Task instructions — Given the records below, would you repeat exactly the lines that begin at the one containing "EKONOMİ (262, 51)" and end at the one containing "Sync ocarina (616, 988)", inclusive?
[Start of section]
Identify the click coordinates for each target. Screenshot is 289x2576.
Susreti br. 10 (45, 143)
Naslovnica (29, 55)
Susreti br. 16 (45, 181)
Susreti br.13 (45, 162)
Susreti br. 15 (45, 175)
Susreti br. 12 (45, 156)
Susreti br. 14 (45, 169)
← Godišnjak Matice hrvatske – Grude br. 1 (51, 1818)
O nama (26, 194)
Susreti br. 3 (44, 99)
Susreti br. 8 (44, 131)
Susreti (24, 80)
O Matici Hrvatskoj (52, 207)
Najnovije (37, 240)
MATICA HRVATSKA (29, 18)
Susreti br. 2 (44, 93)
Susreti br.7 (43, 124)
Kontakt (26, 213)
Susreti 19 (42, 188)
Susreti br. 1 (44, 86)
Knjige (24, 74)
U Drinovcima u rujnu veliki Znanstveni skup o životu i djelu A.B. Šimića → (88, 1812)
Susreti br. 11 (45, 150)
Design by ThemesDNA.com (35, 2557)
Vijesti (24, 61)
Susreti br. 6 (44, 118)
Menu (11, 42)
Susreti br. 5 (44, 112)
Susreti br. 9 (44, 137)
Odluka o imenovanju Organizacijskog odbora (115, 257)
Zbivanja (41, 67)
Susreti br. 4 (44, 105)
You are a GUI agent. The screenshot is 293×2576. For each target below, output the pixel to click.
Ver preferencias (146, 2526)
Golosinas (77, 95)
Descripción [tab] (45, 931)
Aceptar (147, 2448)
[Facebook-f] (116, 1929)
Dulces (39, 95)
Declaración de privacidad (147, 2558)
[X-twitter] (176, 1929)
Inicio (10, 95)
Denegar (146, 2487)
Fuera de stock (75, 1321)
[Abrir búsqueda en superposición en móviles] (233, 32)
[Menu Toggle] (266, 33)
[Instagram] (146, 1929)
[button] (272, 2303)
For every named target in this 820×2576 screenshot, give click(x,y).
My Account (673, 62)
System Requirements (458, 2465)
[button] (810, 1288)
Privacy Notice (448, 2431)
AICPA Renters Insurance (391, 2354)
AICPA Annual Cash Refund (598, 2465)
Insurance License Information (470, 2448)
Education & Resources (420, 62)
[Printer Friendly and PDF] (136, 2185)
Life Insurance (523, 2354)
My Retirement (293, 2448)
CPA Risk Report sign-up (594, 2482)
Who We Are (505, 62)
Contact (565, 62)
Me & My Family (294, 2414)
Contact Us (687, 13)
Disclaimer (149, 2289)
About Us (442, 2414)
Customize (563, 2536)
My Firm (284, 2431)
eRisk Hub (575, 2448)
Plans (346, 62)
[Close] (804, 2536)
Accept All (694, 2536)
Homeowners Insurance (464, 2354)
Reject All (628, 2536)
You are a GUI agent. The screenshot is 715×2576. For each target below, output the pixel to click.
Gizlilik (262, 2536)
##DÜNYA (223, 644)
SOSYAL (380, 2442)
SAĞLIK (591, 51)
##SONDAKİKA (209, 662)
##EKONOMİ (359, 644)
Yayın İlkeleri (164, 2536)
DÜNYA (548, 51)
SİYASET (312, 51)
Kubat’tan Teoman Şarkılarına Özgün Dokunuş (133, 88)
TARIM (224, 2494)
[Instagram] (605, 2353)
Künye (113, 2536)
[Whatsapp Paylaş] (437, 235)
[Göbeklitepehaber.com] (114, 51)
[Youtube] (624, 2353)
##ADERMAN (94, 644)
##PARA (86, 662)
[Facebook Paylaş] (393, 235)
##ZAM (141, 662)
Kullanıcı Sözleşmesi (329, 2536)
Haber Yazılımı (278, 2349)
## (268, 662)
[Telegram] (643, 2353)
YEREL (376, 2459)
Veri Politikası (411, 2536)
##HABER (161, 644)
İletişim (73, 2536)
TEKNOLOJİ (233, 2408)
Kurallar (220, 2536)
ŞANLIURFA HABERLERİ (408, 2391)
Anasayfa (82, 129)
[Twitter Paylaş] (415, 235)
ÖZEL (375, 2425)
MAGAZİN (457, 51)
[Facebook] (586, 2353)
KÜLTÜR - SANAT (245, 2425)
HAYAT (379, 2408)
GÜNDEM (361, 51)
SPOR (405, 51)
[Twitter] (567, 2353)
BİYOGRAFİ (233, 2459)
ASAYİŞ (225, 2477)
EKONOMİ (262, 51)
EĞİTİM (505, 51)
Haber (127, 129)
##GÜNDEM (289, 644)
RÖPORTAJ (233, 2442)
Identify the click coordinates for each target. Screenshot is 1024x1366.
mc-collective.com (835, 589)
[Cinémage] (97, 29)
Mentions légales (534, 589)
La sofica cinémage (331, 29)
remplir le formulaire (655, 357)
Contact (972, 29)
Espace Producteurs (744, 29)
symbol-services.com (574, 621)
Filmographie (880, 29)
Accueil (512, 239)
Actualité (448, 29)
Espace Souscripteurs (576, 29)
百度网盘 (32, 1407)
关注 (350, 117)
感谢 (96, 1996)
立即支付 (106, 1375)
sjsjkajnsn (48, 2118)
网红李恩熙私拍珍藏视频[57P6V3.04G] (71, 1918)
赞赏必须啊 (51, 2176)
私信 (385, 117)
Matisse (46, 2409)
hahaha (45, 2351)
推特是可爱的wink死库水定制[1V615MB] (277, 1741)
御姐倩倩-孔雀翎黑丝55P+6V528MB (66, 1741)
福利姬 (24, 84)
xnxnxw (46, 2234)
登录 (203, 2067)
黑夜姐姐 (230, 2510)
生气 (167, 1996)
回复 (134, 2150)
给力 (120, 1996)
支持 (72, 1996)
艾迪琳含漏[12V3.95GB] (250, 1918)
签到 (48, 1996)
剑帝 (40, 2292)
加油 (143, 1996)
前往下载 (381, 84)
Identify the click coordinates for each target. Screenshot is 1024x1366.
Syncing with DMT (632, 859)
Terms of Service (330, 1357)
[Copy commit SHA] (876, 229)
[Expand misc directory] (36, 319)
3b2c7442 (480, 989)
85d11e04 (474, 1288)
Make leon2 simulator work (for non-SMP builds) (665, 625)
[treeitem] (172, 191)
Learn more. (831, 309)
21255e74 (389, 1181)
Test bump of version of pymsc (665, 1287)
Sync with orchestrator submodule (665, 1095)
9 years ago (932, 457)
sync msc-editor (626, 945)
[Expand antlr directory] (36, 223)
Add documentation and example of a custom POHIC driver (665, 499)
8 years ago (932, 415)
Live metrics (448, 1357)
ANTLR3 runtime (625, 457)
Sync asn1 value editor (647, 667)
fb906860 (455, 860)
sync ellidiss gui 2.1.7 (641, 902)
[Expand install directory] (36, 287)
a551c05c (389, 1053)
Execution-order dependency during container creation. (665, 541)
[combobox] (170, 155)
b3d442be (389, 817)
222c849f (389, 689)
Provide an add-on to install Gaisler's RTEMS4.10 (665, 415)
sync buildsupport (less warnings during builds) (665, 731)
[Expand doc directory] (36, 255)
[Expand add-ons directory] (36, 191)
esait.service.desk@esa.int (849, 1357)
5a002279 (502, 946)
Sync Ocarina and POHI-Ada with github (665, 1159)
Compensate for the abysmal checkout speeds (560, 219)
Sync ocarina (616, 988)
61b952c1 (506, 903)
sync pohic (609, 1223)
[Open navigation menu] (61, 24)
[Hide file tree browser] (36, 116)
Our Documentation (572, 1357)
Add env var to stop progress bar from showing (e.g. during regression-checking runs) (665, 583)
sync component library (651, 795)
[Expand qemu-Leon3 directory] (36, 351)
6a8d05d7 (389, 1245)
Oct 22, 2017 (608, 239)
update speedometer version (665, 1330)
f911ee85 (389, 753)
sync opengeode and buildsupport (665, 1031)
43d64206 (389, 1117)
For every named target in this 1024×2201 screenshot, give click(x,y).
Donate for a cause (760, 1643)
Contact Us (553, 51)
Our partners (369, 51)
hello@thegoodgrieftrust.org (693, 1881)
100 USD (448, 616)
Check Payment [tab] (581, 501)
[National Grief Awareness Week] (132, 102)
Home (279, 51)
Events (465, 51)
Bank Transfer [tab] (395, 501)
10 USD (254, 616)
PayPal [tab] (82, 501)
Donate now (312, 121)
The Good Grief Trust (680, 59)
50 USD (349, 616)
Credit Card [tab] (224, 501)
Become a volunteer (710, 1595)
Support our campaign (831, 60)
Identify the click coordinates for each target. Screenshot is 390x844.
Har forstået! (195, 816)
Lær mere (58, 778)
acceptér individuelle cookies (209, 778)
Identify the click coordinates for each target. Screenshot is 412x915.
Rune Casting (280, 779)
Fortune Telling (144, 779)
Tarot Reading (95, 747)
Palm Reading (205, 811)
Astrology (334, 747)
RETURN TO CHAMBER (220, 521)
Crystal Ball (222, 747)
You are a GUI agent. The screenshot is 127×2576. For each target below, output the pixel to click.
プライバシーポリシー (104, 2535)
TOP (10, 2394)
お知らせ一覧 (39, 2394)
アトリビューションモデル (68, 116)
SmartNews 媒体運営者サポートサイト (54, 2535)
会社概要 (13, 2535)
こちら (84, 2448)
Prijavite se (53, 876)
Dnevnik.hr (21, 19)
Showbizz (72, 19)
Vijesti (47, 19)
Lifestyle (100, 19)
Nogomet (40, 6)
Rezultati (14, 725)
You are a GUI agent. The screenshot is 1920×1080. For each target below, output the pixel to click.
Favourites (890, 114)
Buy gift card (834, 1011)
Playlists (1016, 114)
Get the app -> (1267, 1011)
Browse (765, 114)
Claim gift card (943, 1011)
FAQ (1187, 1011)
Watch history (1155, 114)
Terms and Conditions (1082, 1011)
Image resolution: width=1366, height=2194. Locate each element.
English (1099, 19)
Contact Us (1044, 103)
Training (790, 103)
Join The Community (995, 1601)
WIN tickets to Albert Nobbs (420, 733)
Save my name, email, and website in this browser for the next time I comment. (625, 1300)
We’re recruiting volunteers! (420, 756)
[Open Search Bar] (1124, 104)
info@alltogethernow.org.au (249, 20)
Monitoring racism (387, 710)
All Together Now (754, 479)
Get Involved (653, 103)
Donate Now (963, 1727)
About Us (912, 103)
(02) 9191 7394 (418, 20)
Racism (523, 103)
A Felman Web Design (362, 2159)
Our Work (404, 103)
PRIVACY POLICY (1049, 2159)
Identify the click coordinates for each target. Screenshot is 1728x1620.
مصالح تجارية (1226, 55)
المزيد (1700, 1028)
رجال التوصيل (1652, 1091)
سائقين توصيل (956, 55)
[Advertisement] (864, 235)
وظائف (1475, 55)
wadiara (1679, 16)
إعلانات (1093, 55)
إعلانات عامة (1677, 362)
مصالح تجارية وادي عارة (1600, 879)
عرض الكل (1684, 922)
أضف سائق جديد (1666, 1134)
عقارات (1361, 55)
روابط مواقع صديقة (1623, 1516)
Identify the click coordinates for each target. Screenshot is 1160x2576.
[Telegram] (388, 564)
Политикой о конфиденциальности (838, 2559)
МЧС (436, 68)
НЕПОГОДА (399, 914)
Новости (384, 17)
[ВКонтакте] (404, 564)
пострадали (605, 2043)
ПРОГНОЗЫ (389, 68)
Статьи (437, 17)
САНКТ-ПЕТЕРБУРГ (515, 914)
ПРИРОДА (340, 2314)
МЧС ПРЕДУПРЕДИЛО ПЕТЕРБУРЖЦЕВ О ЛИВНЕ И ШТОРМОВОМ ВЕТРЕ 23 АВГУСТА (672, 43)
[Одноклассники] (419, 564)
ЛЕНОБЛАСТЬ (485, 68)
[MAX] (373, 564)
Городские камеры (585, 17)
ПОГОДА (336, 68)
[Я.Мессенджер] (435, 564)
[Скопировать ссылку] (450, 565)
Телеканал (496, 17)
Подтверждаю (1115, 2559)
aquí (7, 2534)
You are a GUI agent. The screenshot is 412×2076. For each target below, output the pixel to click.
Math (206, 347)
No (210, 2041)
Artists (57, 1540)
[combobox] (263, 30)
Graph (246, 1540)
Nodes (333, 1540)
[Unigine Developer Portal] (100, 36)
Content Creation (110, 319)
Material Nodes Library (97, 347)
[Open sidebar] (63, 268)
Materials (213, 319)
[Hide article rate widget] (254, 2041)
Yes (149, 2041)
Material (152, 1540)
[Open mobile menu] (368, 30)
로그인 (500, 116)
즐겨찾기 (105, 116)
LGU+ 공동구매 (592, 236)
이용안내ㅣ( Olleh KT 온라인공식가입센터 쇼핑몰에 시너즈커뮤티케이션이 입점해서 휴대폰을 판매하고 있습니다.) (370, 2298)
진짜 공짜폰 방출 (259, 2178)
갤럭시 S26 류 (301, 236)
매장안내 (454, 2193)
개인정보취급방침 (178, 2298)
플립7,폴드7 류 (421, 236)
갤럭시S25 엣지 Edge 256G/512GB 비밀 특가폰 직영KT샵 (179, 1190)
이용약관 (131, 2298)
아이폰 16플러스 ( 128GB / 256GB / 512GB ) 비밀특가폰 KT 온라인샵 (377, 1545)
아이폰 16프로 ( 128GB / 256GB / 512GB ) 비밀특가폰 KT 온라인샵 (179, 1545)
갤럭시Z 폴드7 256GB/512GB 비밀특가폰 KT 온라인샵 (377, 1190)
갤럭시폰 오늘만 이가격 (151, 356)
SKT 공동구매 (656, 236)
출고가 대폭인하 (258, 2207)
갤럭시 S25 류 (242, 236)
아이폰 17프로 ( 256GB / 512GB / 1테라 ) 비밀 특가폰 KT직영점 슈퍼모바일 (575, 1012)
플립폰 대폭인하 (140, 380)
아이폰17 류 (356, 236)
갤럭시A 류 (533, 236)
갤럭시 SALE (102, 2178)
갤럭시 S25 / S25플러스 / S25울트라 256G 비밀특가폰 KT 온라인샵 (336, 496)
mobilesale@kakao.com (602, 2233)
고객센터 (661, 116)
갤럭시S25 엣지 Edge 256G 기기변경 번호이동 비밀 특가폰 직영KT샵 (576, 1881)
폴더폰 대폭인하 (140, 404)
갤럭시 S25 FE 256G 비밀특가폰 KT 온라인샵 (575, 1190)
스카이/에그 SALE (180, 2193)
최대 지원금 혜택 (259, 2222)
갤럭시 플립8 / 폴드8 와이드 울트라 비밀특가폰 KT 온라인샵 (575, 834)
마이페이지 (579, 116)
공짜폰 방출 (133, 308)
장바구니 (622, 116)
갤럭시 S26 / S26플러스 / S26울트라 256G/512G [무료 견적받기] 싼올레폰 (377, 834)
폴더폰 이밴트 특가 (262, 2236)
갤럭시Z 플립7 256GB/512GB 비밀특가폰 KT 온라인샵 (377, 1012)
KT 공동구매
[End of section]
Solution to the problem —
EKONOMİ (262, 51)
EĞİTİM (505, 51)
Haber (127, 129)
##GÜNDEM (289, 644)
RÖPORTAJ (233, 2442)
Identify the click coordinates for each target. Screenshot is 1024x1366.
mc-collective.com (835, 589)
[Cinémage] (97, 29)
Mentions légales (534, 589)
La sofica cinémage (331, 29)
remplir le formulaire (655, 357)
Contact (972, 29)
Espace Producteurs (744, 29)
symbol-services.com (574, 621)
Filmographie (880, 29)
Accueil (512, 239)
Actualité (448, 29)
Espace Souscripteurs (576, 29)
百度网盘 (32, 1407)
关注 (350, 117)
感谢 (96, 1996)
立即支付 (106, 1375)
sjsjkajnsn (48, 2118)
网红李恩熙私拍珍藏视频[57P6V3.04G] (71, 1918)
赞赏必须啊 (51, 2176)
私信 (385, 117)
Matisse (46, 2409)
hahaha (45, 2351)
推特是可爱的wink死库水定制[1V615MB] (277, 1741)
御姐倩倩-孔雀翎黑丝55P+6V528MB (66, 1741)
福利姬 (24, 84)
xnxnxw (46, 2234)
登录 (203, 2067)
黑夜姐姐 (230, 2510)
生气 (167, 1996)
回复 (134, 2150)
给力 (120, 1996)
支持 (72, 1996)
艾迪琳含漏[12V3.95GB] (250, 1918)
签到 (48, 1996)
剑帝 (40, 2292)
加油 (143, 1996)
前往下载 (381, 84)
Identify the click coordinates for each target. Screenshot is 1024x1366.
Syncing with DMT (632, 859)
Terms of Service (330, 1357)
[Copy commit SHA] (876, 229)
[Expand misc directory] (36, 319)
3b2c7442 (480, 989)
85d11e04 (474, 1288)
Make leon2 simulator work (for non-SMP builds) (665, 625)
[treeitem] (172, 191)
Learn more. (831, 309)
21255e74 (389, 1181)
Test bump of version of pymsc (665, 1287)
Sync with orchestrator submodule (665, 1095)
9 years ago (932, 457)
sync msc-editor (626, 945)
[Expand antlr directory] (36, 223)
Add documentation and example of a custom POHIC driver (665, 499)
8 years ago (932, 415)
Live metrics (448, 1357)
ANTLR3 runtime (625, 457)
Sync asn1 value editor (647, 667)
fb906860 (455, 860)
sync ellidiss gui 2.1.7 (641, 902)
[Expand install directory] (36, 287)
a551c05c (389, 1053)
Execution-order dependency during container creation. (665, 541)
[combobox] (170, 155)
b3d442be (389, 817)
222c849f (389, 689)
Provide an add-on to install Gaisler's RTEMS4.10 (665, 415)
sync buildsupport (less warnings during builds) (665, 731)
[Expand doc directory] (36, 255)
[Expand add-ons directory] (36, 191)
esait.service.desk@esa.int (849, 1357)
5a002279 (502, 946)
Sync Ocarina and POHI-Ada with github (665, 1159)
Compensate for the abysmal checkout speeds (560, 219)
Sync ocarina (616, 988)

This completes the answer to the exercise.